### Provided records
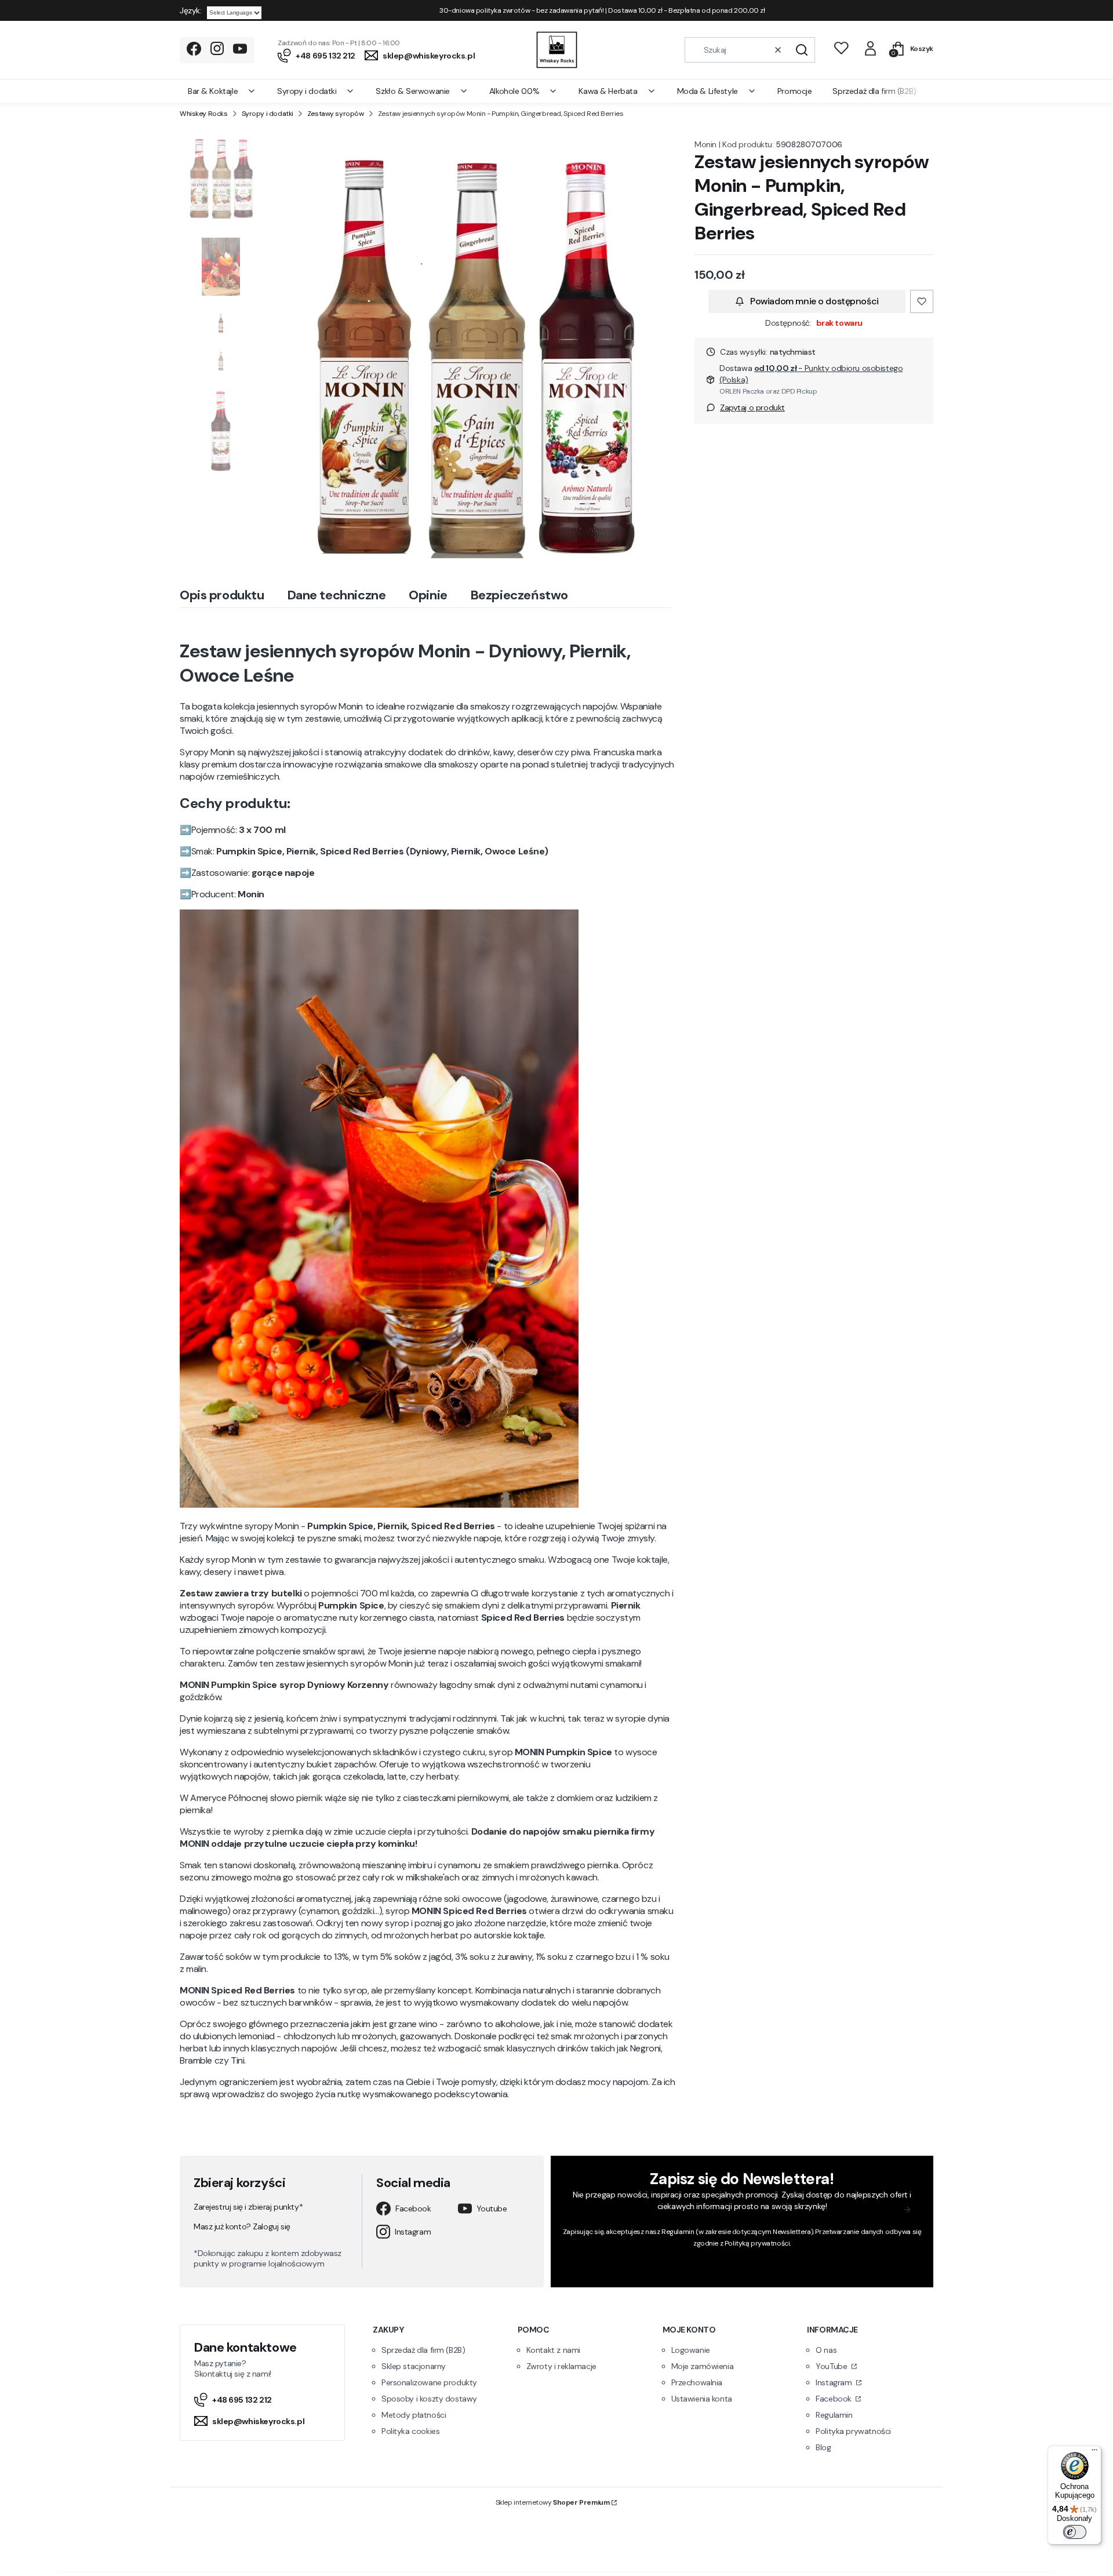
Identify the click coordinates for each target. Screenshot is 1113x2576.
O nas (826, 2350)
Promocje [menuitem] (794, 91)
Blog (823, 2447)
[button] (801, 50)
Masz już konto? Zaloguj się (242, 2226)
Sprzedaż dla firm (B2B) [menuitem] (874, 91)
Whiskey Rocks (204, 113)
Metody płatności (413, 2415)
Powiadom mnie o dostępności (814, 301)
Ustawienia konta (701, 2398)
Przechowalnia (697, 2382)
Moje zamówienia (702, 2366)
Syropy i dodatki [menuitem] (306, 91)
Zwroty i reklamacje (561, 2366)
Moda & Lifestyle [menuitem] (707, 91)
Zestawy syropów (335, 113)
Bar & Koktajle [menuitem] (213, 91)
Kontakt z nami (553, 2350)
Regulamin (677, 2231)
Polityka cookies (410, 2431)
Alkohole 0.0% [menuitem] (514, 91)
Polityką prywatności (757, 2243)
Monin (705, 144)
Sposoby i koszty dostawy (429, 2398)
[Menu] (1094, 2452)
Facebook (413, 2208)
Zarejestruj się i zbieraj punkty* (248, 2207)
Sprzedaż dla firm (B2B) (423, 2350)
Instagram (413, 2231)
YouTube (832, 2366)
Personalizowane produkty (429, 2382)
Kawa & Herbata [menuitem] (608, 91)
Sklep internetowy (553, 2502)
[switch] (1074, 2532)
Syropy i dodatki (267, 113)
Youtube (492, 2208)
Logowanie (690, 2350)
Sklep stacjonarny (413, 2366)
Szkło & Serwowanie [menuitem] (412, 91)
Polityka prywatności (853, 2431)
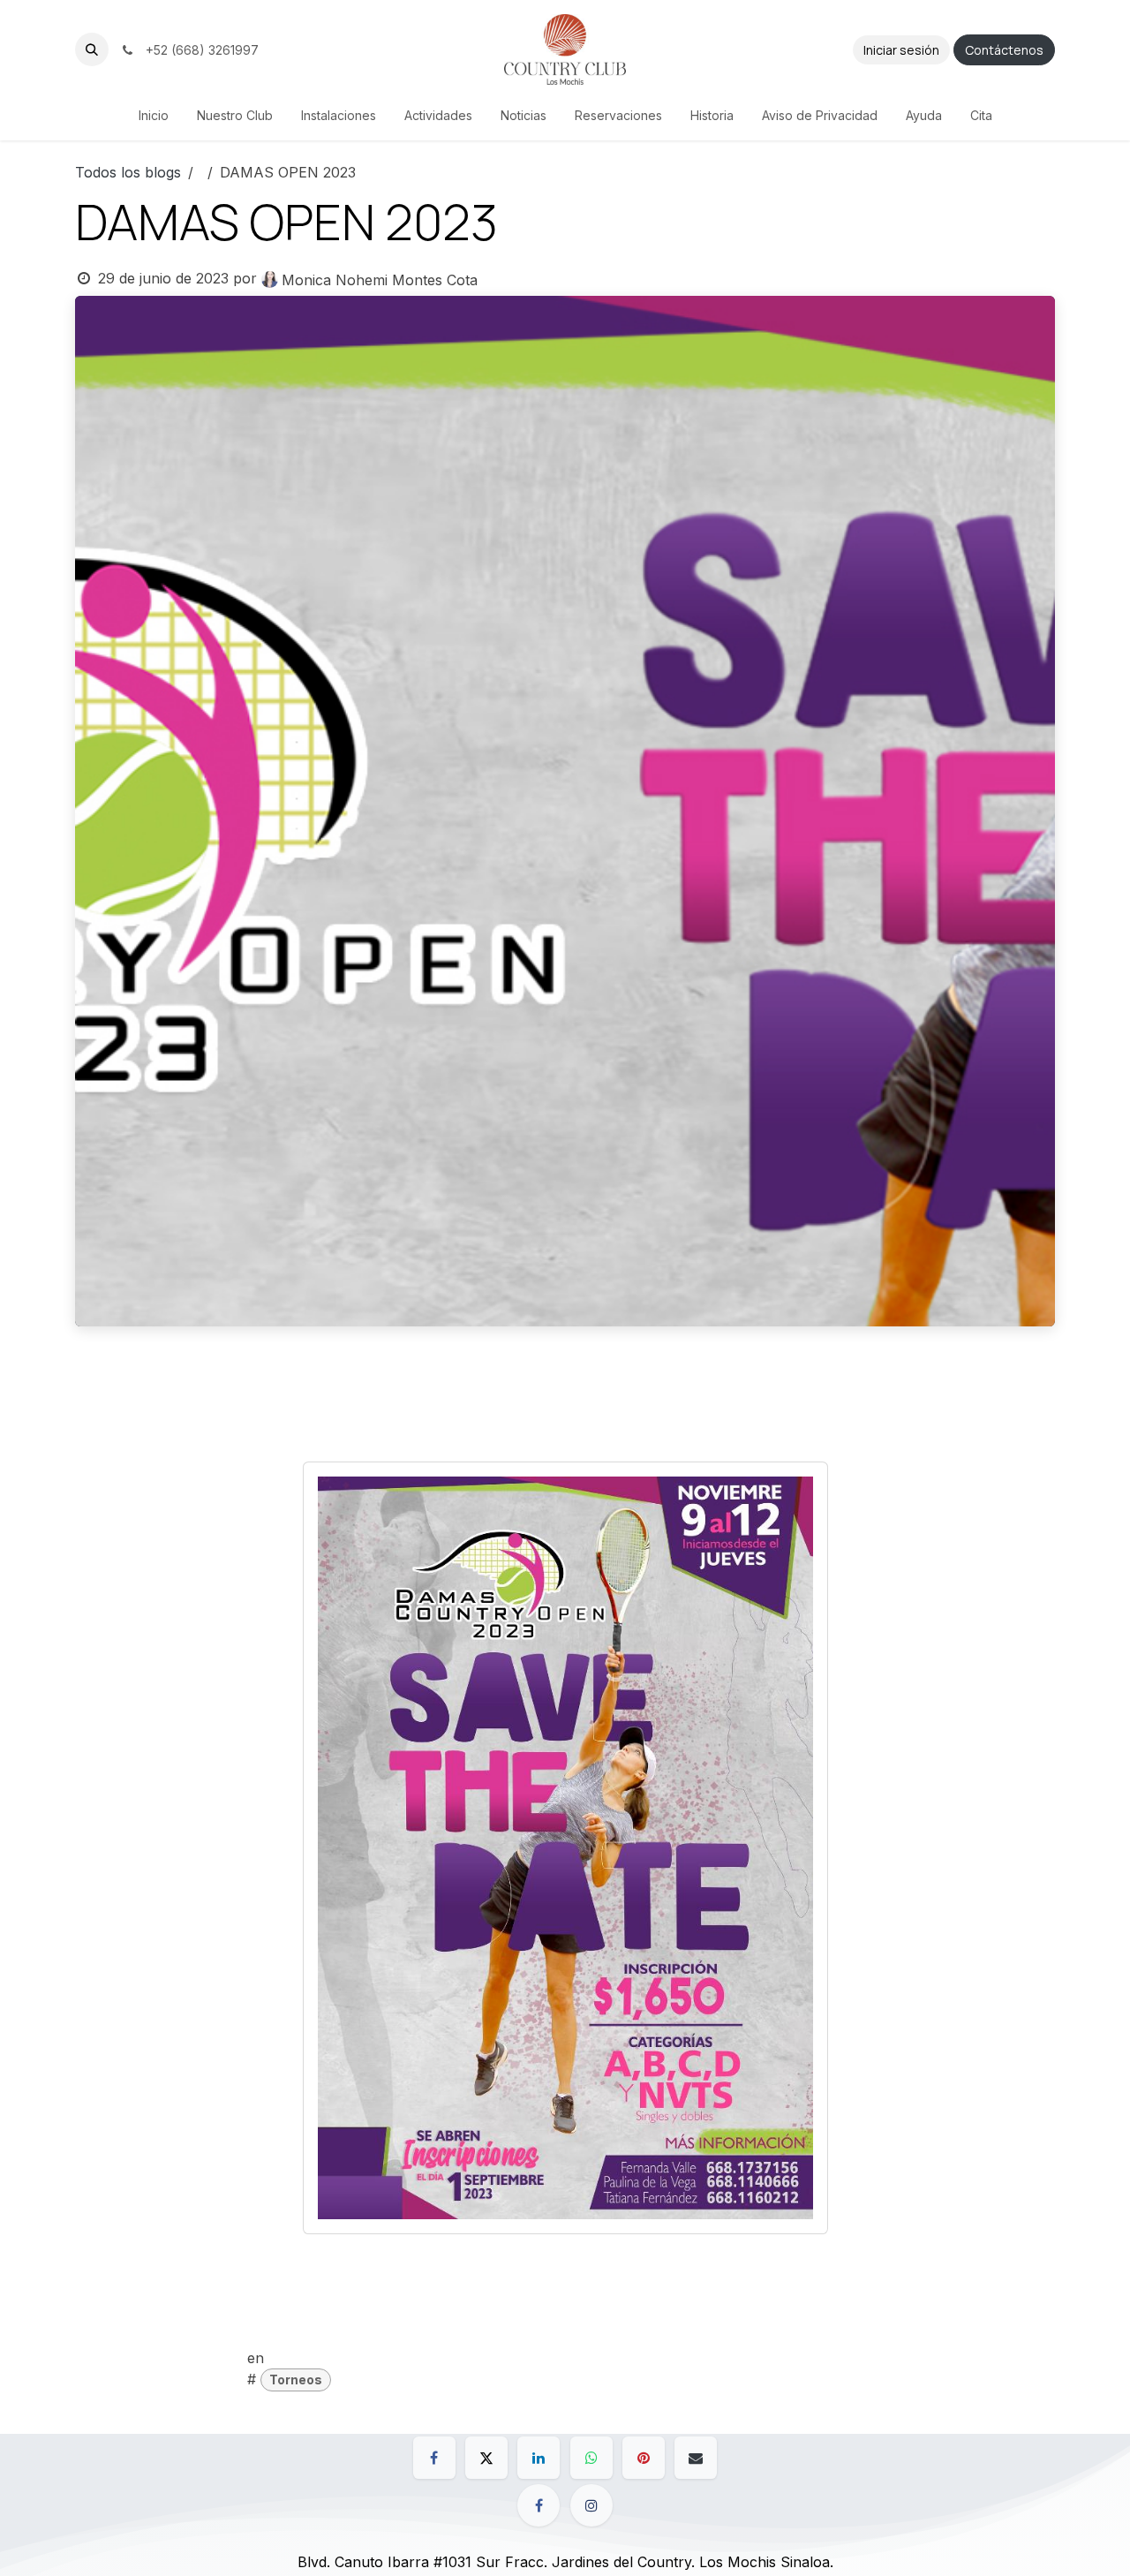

### What is expected
Your response should contain each line of the listing in which the word "Sklep" occurs.

### Response
Sklep internetowy (553, 2502)
Sklep stacjonarny (413, 2366)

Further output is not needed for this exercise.